Dylan, que não é propriamente um escritor de função, escreveu um livro autobiográfico maravilhoso: Crônicas volume um (2004), onde relata desde sua chegada a Nova York num inverno do começo dos anos 60 até os princípios de sua grande popularidade. Se isto justificaria um Nobel literário, se sua trajetória de turbulência cultural justificaria mais, é questão de somenos. Lendo estas Crônicas, o admirador do músico Dylan depara o indivíduo cuja ascensão musical deriva muito da grande arte de outrora. Verifica-se que a música popular de Dylan nasce de algumas sofisticações. O poeta francês Arthur Rimbaud, por exemplo; Dylan confessa sua aguda impressão quando leu uma das cartas básicas de Rimbaud, “Je est un autre”. Também é característica sua referência ao pintor espanhol Pablo Picasso: “No mundo das notícias, aos 75 anos de idade, Picasso havia casado recentemente com sua modelo de 35 anos. Uau. Picasso não estava apenas perambulando pelas calçadas lotadas. A vida ainda não o deixara para trás. Picasso tinha fraturado, quebrado e escancarado o mundo da arte. Ele era revolucionário. Eu queria ser assim.”

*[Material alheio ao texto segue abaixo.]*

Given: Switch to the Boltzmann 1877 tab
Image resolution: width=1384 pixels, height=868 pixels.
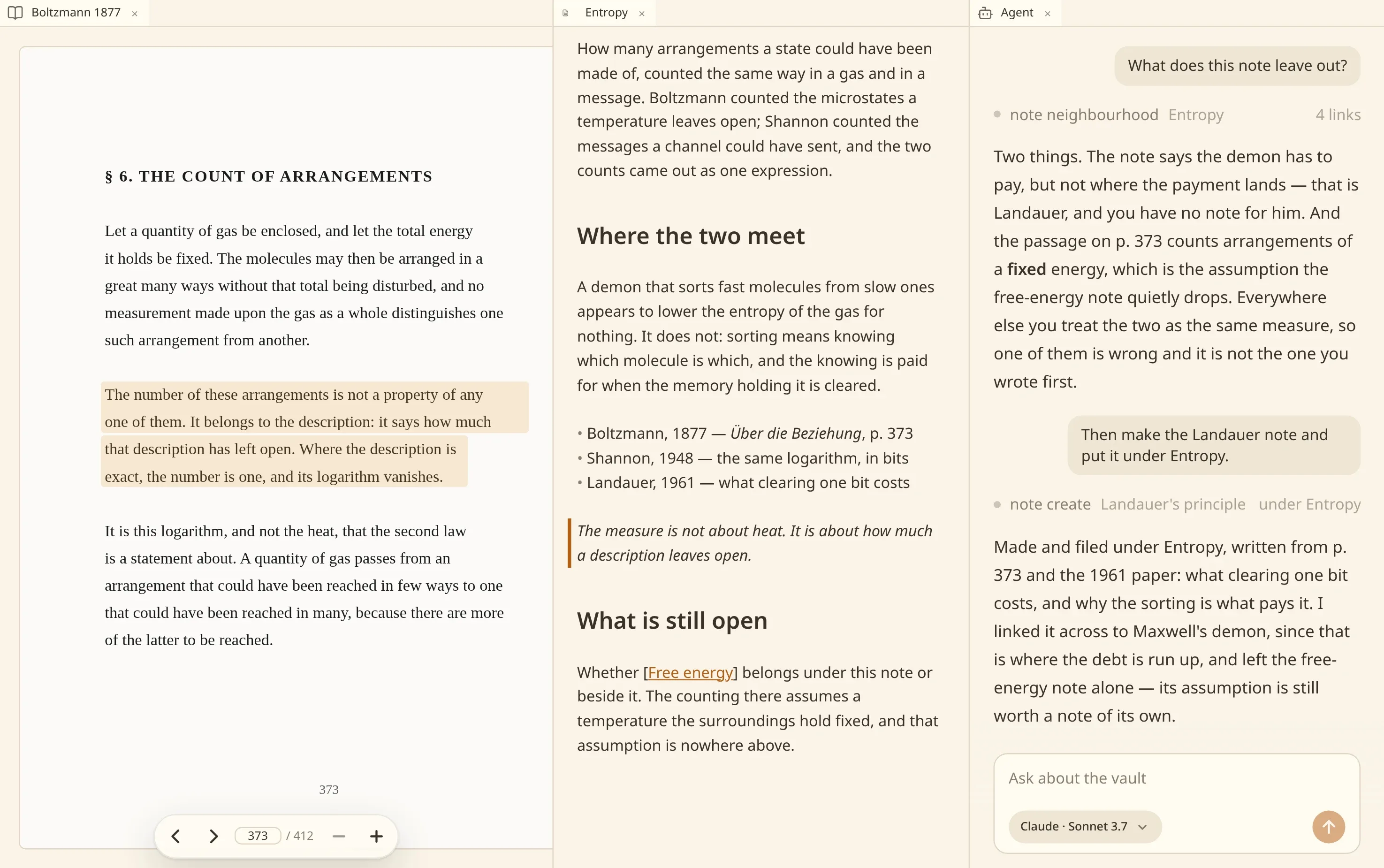Looking at the screenshot, I should point(76,13).
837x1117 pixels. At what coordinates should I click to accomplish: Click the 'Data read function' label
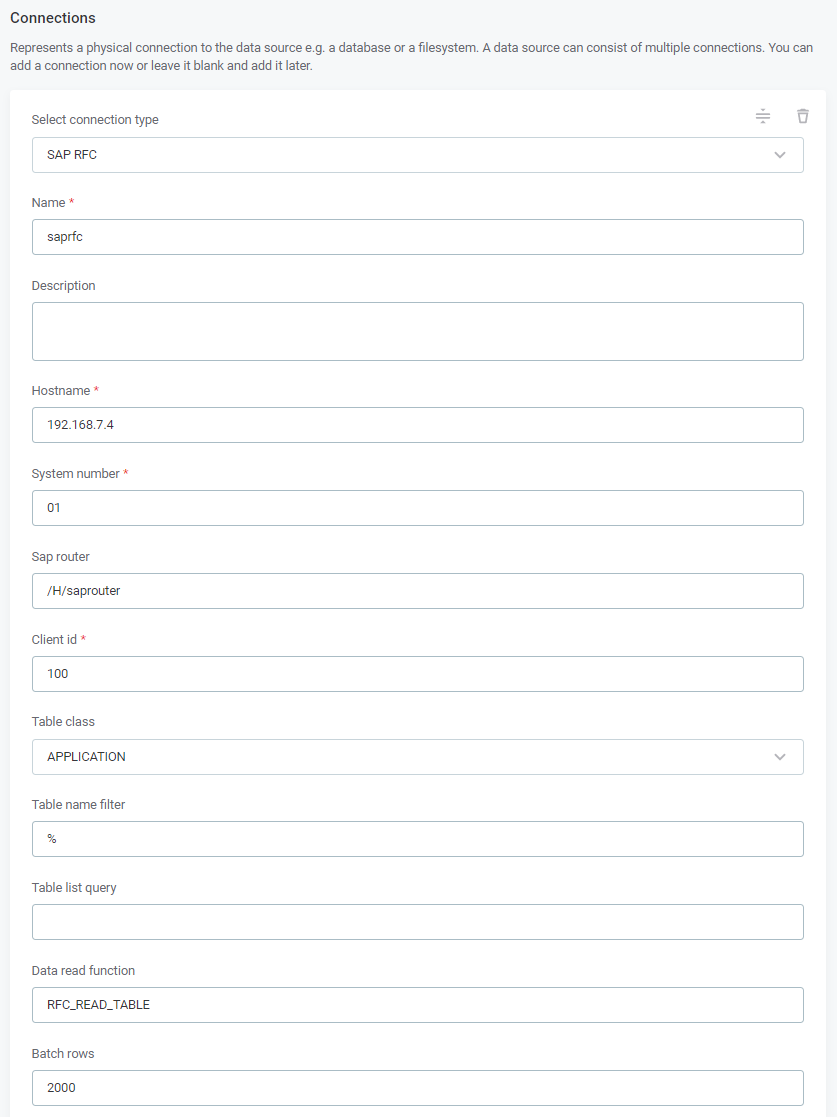[x=83, y=971]

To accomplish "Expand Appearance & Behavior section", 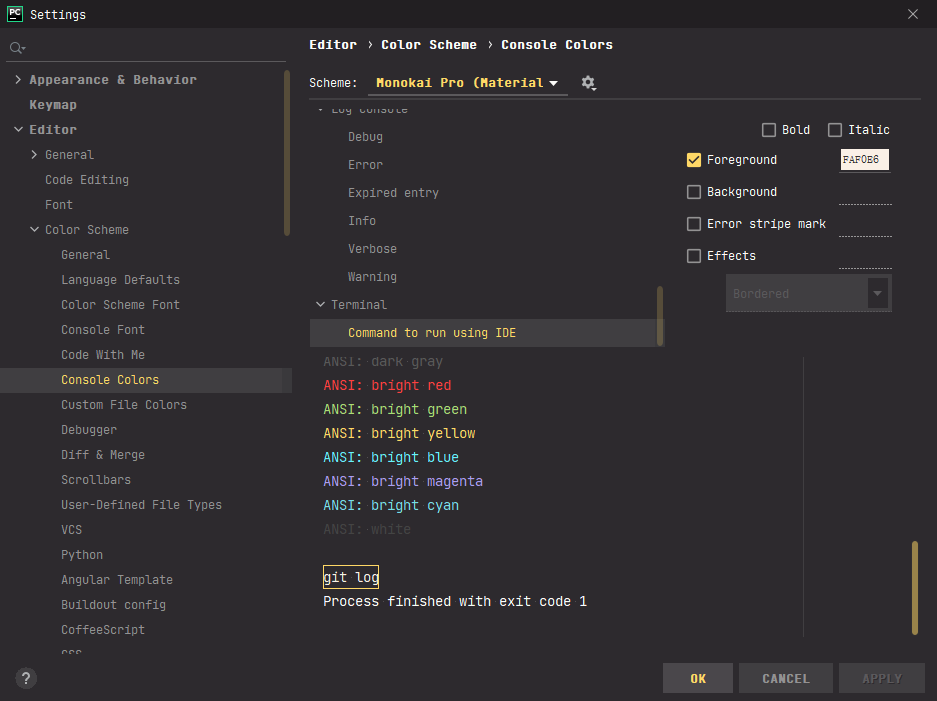I will click(x=18, y=80).
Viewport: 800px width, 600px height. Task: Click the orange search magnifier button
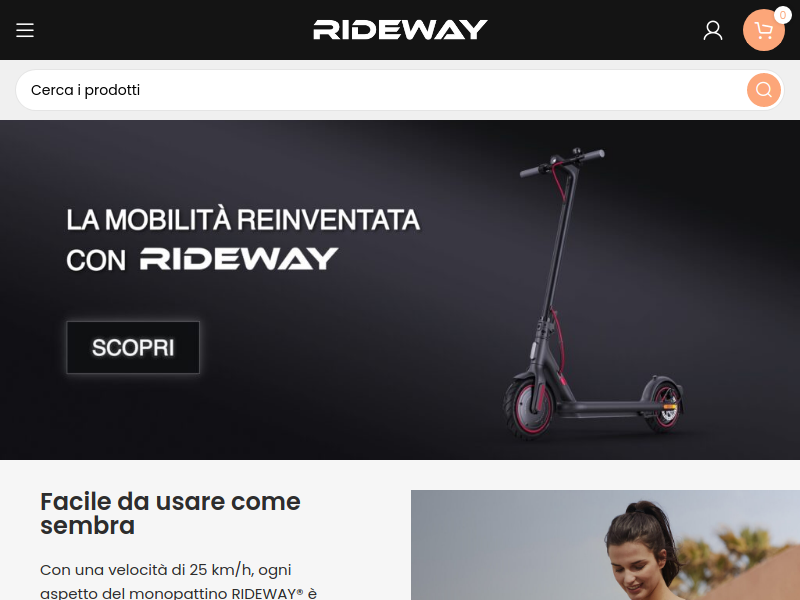click(x=764, y=90)
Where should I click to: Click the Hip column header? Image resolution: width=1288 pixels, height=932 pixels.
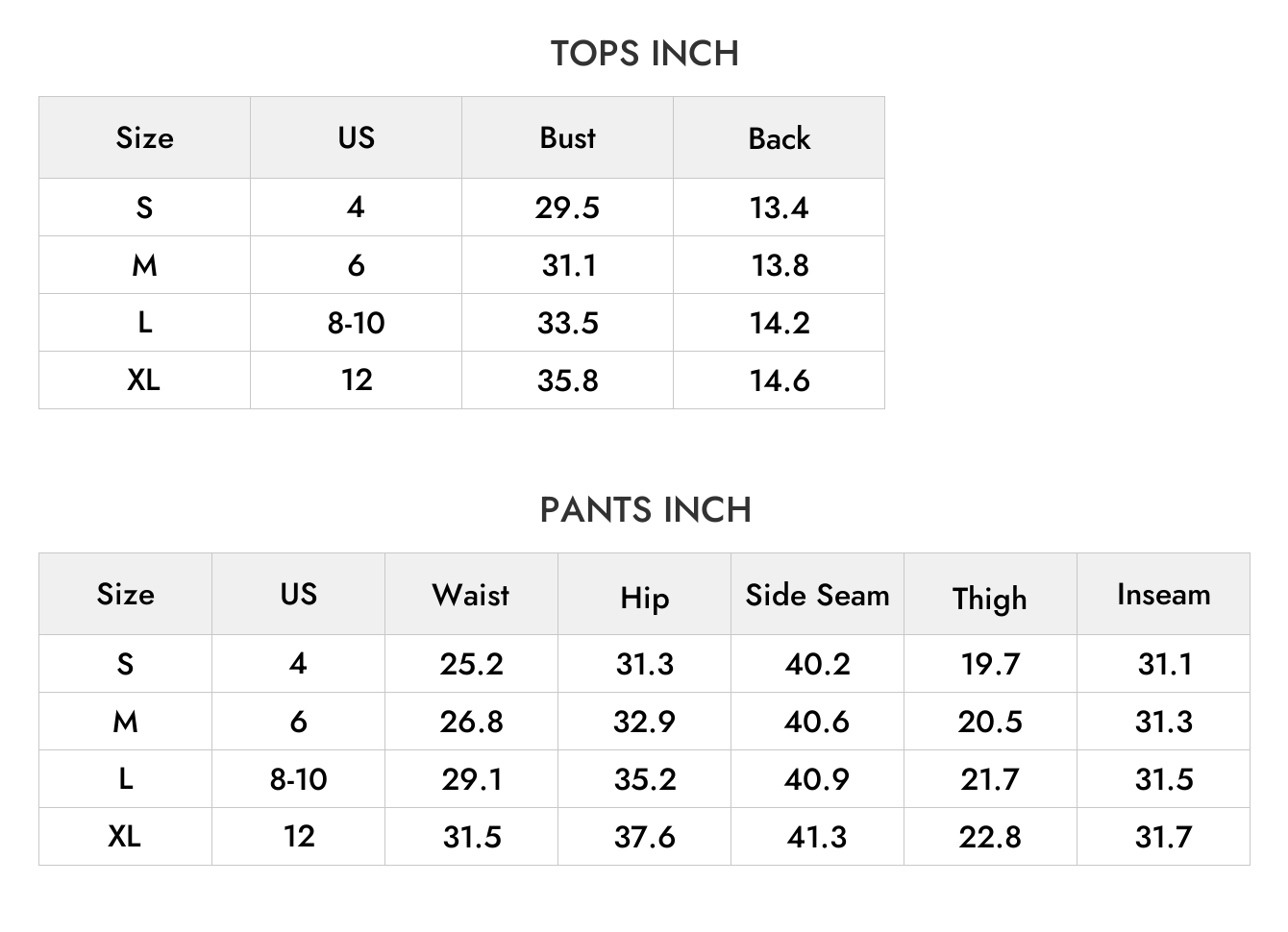644,599
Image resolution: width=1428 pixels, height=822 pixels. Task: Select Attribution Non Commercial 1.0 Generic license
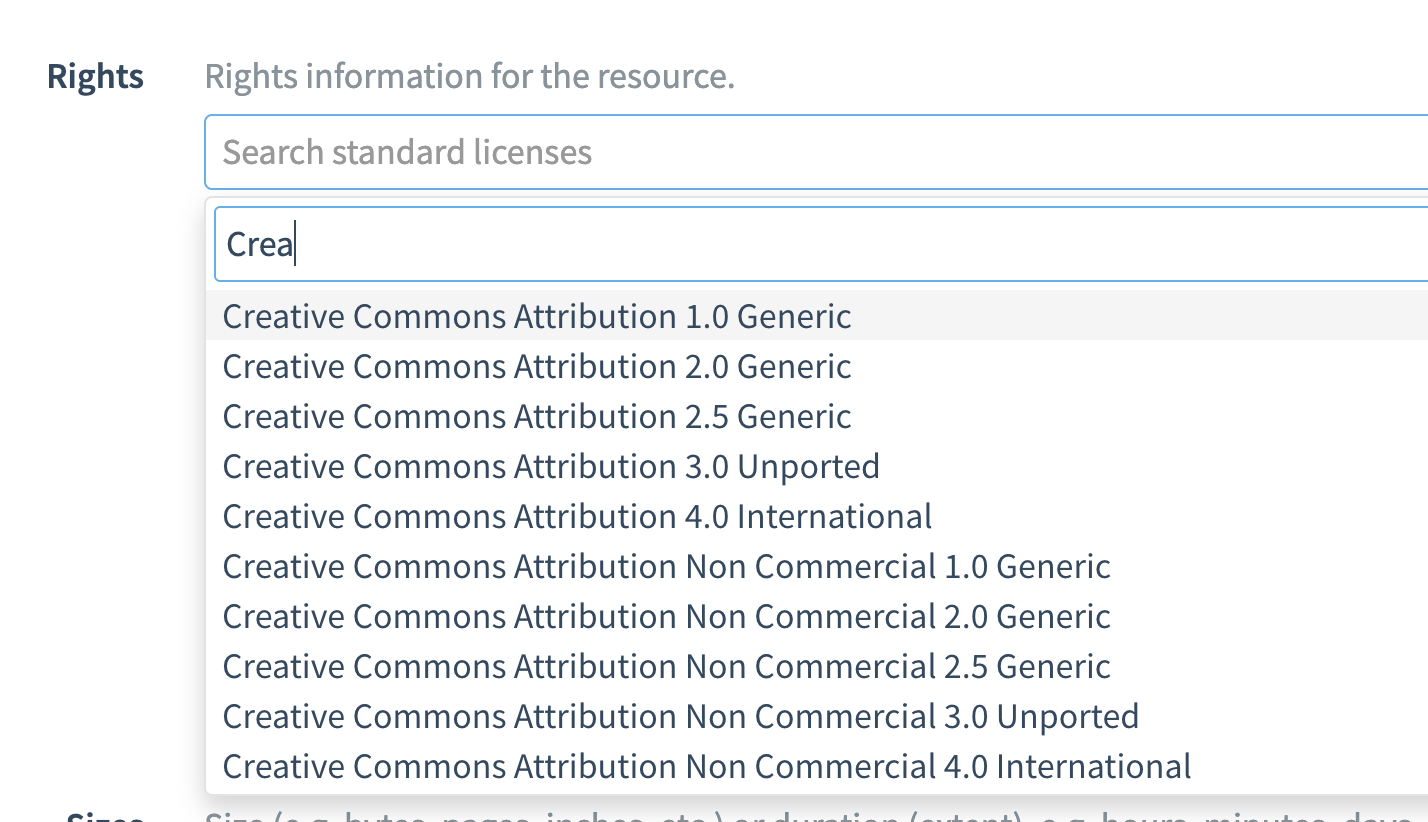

Mais que tudo, Crônicas devassa um tempo, o tempo em que Dylan viveu sua glória de cantar, e faz o traçado denso e particular de algumas figuras que cruzaram o caminho do cantor e o ajudaram a construir este universo cultural que, mesmo sem concessões, adquiriu uma materialização industrial incontornável: algo bem do paradoxo americano de fundir as coisas e chegar, a despeito de tudo, ao resultado desejado. Em tempos de retrocessos (morais, sociais, políticos) é bem verdade que este torto Nobel literário (o próprio Dylan, no início, recuou diante dele) serve a chamar a atenção, ou reforçar esta atenção, para um gênio que queria ser e foi revolucionário (em vários sentidos). Como Rimbaud e Picasso.

 

(Eron Duarte Fagundes – eron@dvdmagazine.com.br)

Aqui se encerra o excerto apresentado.